Activity —
Scan the records and identify every line in which the string "resolution" occurs, then return those lines.

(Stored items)

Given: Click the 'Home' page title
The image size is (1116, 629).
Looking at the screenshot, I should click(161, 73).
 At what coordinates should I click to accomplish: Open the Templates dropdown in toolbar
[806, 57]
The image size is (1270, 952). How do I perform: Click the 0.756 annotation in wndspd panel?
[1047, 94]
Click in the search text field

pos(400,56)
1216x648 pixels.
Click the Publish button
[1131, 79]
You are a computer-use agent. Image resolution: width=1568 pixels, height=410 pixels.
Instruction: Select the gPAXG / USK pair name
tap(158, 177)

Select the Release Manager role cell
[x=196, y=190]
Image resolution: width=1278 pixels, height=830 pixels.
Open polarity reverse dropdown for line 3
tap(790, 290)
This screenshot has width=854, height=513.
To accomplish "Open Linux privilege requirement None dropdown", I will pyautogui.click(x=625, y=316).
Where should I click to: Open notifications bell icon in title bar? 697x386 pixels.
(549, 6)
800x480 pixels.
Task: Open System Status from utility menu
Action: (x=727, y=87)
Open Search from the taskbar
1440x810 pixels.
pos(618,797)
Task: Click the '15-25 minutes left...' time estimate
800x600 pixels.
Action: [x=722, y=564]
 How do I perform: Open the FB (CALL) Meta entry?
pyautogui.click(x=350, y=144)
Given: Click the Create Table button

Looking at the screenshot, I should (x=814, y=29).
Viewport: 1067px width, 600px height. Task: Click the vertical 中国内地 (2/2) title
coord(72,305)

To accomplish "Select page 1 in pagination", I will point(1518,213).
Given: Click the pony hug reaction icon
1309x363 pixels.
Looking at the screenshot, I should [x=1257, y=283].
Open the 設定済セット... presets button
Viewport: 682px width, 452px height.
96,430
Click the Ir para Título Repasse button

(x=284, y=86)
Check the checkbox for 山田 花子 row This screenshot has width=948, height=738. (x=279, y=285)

Exercise response —
You are a computer-use agent. Image resolution: width=1568 pixels, height=410 pixels.
Image resolution: width=1278 pixels, height=830 pixels.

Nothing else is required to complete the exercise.